» **The task**
Once you have read the records below, write them all out exactly as given.

(Dataset entries)
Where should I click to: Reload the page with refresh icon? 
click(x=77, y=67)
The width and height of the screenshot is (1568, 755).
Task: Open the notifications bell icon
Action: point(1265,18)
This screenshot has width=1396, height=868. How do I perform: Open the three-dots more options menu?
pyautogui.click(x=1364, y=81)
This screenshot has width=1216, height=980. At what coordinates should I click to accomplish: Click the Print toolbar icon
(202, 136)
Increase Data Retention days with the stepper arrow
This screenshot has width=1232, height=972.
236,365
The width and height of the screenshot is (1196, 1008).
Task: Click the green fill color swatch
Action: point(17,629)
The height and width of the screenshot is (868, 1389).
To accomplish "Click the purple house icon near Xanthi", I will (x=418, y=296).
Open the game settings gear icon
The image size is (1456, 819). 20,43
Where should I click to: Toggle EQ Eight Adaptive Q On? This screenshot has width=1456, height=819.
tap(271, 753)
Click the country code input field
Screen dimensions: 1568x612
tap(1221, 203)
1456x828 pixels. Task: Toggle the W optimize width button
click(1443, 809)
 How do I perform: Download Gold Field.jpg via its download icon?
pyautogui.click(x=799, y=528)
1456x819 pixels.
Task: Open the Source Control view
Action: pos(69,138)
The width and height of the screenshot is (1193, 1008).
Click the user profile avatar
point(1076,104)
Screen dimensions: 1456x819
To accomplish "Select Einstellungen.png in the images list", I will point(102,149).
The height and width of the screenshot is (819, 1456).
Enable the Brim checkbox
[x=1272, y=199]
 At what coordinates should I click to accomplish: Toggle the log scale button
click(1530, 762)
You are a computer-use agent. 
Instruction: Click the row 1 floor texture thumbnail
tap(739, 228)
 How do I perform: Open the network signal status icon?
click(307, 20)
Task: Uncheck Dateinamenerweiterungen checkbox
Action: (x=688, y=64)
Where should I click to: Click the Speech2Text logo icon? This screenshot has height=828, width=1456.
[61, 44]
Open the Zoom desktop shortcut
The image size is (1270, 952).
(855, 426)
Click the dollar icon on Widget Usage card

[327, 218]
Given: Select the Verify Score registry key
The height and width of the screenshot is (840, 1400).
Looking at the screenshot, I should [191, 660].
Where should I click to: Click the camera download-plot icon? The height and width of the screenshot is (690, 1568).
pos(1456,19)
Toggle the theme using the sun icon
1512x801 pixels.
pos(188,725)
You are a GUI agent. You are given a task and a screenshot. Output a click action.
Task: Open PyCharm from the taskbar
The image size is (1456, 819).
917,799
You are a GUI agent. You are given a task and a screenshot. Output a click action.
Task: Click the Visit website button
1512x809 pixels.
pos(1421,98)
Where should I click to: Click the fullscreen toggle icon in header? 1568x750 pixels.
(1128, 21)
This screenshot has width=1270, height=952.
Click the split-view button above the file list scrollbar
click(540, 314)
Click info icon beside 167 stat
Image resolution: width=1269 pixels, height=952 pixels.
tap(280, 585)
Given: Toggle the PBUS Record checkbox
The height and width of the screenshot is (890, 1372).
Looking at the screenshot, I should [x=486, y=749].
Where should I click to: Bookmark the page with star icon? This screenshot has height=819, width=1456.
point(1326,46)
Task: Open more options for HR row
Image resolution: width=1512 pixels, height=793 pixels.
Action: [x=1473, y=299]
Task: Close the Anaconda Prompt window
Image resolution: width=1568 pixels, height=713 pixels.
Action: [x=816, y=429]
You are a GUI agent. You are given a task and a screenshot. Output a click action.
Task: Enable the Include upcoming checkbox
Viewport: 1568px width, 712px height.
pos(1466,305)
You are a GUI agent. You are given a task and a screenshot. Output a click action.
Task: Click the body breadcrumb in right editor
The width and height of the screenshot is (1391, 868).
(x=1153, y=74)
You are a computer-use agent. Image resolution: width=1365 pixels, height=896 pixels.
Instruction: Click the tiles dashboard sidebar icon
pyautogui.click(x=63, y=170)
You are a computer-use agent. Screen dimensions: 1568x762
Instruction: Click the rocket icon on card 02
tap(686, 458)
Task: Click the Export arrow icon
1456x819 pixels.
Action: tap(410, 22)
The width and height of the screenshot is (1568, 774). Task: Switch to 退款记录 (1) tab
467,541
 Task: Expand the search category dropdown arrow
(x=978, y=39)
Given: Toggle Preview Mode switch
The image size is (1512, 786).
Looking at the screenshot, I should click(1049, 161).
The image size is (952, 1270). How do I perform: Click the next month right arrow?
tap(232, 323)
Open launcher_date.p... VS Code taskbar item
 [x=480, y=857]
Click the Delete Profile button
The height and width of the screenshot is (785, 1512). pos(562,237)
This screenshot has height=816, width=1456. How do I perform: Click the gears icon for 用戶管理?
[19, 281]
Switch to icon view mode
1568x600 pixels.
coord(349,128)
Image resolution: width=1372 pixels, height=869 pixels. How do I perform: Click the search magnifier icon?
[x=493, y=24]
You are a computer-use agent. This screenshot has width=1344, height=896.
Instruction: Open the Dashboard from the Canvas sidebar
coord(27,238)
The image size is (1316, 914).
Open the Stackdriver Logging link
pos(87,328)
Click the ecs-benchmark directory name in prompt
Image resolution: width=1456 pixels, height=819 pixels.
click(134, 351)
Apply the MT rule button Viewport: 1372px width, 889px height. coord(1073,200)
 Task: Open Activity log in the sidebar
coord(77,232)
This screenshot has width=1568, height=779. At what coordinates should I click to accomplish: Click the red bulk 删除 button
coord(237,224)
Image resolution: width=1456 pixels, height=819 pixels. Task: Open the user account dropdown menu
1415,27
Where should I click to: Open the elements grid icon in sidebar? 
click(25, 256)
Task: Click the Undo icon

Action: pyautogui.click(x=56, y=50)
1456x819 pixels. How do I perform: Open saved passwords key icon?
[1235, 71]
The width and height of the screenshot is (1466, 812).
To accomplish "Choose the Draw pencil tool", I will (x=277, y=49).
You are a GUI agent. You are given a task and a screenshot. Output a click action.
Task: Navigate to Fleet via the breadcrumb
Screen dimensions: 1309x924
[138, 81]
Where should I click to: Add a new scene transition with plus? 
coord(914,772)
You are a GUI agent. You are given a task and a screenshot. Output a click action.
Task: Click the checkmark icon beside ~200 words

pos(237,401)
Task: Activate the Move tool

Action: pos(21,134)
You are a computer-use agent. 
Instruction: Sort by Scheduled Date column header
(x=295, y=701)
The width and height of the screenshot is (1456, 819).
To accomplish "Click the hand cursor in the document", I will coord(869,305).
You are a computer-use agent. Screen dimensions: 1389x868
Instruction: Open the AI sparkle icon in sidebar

» **Exercise output**
Where should I click to: Reload the page with refresh icon? 
click(x=77, y=67)
The width and height of the screenshot is (1568, 755).
Task: Open the notifications bell icon
Action: point(1265,18)
This screenshot has width=1396, height=868. How do I perform: Open the three-dots more options menu?
pyautogui.click(x=1364, y=81)
This screenshot has width=1216, height=980. At what coordinates should I click to accomplish: Click the Print toolbar icon
(202, 136)
Increase Data Retention days with the stepper arrow
This screenshot has width=1232, height=972.
236,365
The width and height of the screenshot is (1196, 1008).
Task: Click the green fill color swatch
Action: point(17,629)
The height and width of the screenshot is (868, 1389).
To accomplish "Click the purple house icon near Xanthi", I will (x=418, y=296).
Open the game settings gear icon
The image size is (1456, 819). 20,43
Where should I click to: Toggle EQ Eight Adaptive Q On? This screenshot has width=1456, height=819.
tap(271, 753)
Click the country code input field
Screen dimensions: 1568x612
tap(1221, 203)
1456x828 pixels. Task: Toggle the W optimize width button
click(1443, 809)
 How do I perform: Download Gold Field.jpg via its download icon?
pyautogui.click(x=799, y=528)
1456x819 pixels.
Task: Open the Source Control view
Action: pos(69,138)
The width and height of the screenshot is (1193, 1008).
Click the user profile avatar
point(1076,104)
Screen dimensions: 1456x819
To accomplish "Select Einstellungen.png in the images list", I will point(102,149).
The height and width of the screenshot is (819, 1456).
Enable the Brim checkbox
[x=1272, y=199]
 At what coordinates should I click to accomplish: Toggle the log scale button
click(1530, 762)
You are a computer-use agent. 
Instruction: Click the row 1 floor texture thumbnail
tap(739, 228)
 How do I perform: Open the network signal status icon?
click(307, 20)
Task: Uncheck Dateinamenerweiterungen checkbox
Action: (x=688, y=64)
Where should I click to: Click the Speech2Text logo icon? This screenshot has height=828, width=1456.
[61, 44]
Open the Zoom desktop shortcut
The image size is (1270, 952).
(855, 426)
Click the dollar icon on Widget Usage card

[327, 218]
Given: Select the Verify Score registry key
The height and width of the screenshot is (840, 1400).
Looking at the screenshot, I should [191, 660].
Where should I click to: Click the camera download-plot icon? The height and width of the screenshot is (690, 1568).
pos(1456,19)
Toggle the theme using the sun icon
1512x801 pixels.
pos(188,725)
You are a GUI agent. You are given a task and a screenshot. Output a click action.
Task: Open PyCharm from the taskbar
The image size is (1456, 819).
917,799
You are a GUI agent. You are given a task and a screenshot. Output a click action.
Task: Click the Visit website button
1512x809 pixels.
pos(1421,98)
Where should I click to: Click the fullscreen toggle icon in header? 1568x750 pixels.
(1128, 21)
This screenshot has width=1270, height=952.
Click the split-view button above the file list scrollbar
click(540, 314)
Click info icon beside 167 stat
Image resolution: width=1269 pixels, height=952 pixels.
tap(280, 585)
Given: Toggle the PBUS Record checkbox
The height and width of the screenshot is (890, 1372).
Looking at the screenshot, I should [x=486, y=749].
Where should I click to: Bookmark the page with star icon? This screenshot has height=819, width=1456.
point(1326,46)
Task: Open more options for HR row
Image resolution: width=1512 pixels, height=793 pixels.
Action: [x=1473, y=299]
Task: Close the Anaconda Prompt window
Image resolution: width=1568 pixels, height=713 pixels.
Action: [x=816, y=429]
You are a GUI agent. You are given a task and a screenshot. Output a click action.
Task: Enable the Include upcoming checkbox
Viewport: 1568px width, 712px height.
pos(1466,305)
You are a GUI agent. You are given a task and a screenshot. Output a click action.
Task: Click the body breadcrumb in right editor
The width and height of the screenshot is (1391, 868).
(x=1153, y=74)
You are a computer-use agent. Image resolution: width=1365 pixels, height=896 pixels.
Instruction: Click the tiles dashboard sidebar icon
pyautogui.click(x=63, y=170)
You are a computer-use agent. Screen dimensions: 1568x762
Instruction: Click the rocket icon on card 02
tap(686, 458)
Task: Click the Export arrow icon
1456x819 pixels.
Action: tap(410, 22)
The width and height of the screenshot is (1568, 774). Task: Switch to 退款记录 (1) tab
467,541
 Task: Expand the search category dropdown arrow
(x=978, y=39)
Given: Toggle Preview Mode switch
The image size is (1512, 786).
Looking at the screenshot, I should click(1049, 161).
The image size is (952, 1270). How do I perform: Click the next month right arrow?
tap(232, 323)
Open launcher_date.p... VS Code taskbar item
 [x=480, y=857]
Click the Delete Profile button
The height and width of the screenshot is (785, 1512). pos(562,237)
This screenshot has height=816, width=1456. How do I perform: Click the gears icon for 用戶管理?
[19, 281]
Switch to icon view mode
1568x600 pixels.
coord(349,128)
Image resolution: width=1372 pixels, height=869 pixels. How do I perform: Click the search magnifier icon?
[x=493, y=24]
You are a computer-use agent. This screenshot has width=1344, height=896.
Instruction: Open the Dashboard from the Canvas sidebar
coord(27,238)
The image size is (1316, 914).
Open the Stackdriver Logging link
pos(87,328)
Click the ecs-benchmark directory name in prompt
Image resolution: width=1456 pixels, height=819 pixels.
click(134, 351)
Apply the MT rule button Viewport: 1372px width, 889px height. coord(1073,200)
 Task: Open Activity log in the sidebar
coord(77,232)
This screenshot has width=1568, height=779. At what coordinates should I click to accomplish: Click the red bulk 删除 button
coord(237,224)
Image resolution: width=1456 pixels, height=819 pixels. Task: Open the user account dropdown menu
1415,27
Where should I click to: Open the elements grid icon in sidebar? 
click(25, 256)
Task: Click the Undo icon

Action: pyautogui.click(x=56, y=50)
1456x819 pixels. How do I perform: Open saved passwords key icon?
[1235, 71]
The width and height of the screenshot is (1466, 812).
To accomplish "Choose the Draw pencil tool", I will (x=277, y=49).
You are a GUI agent. You are given a task and a screenshot. Output a click action.
Task: Navigate to Fleet via the breadcrumb
Screen dimensions: 1309x924
[138, 81]
Where should I click to: Add a new scene transition with plus? 
coord(914,772)
You are a GUI agent. You are given a task and a screenshot. Output a click action.
Task: Click the checkmark icon beside ~200 words

pos(237,401)
Task: Activate the Move tool

Action: pos(21,134)
You are a computer-use agent. 
Instruction: Sort by Scheduled Date column header
(x=295, y=701)
The width and height of the screenshot is (1456, 819).
To accomplish "Click the hand cursor in the document", I will coord(869,305).
You are a computer-use agent. Screen dimensions: 1389x868
Instruction: Open the AI sparkle icon in sidebar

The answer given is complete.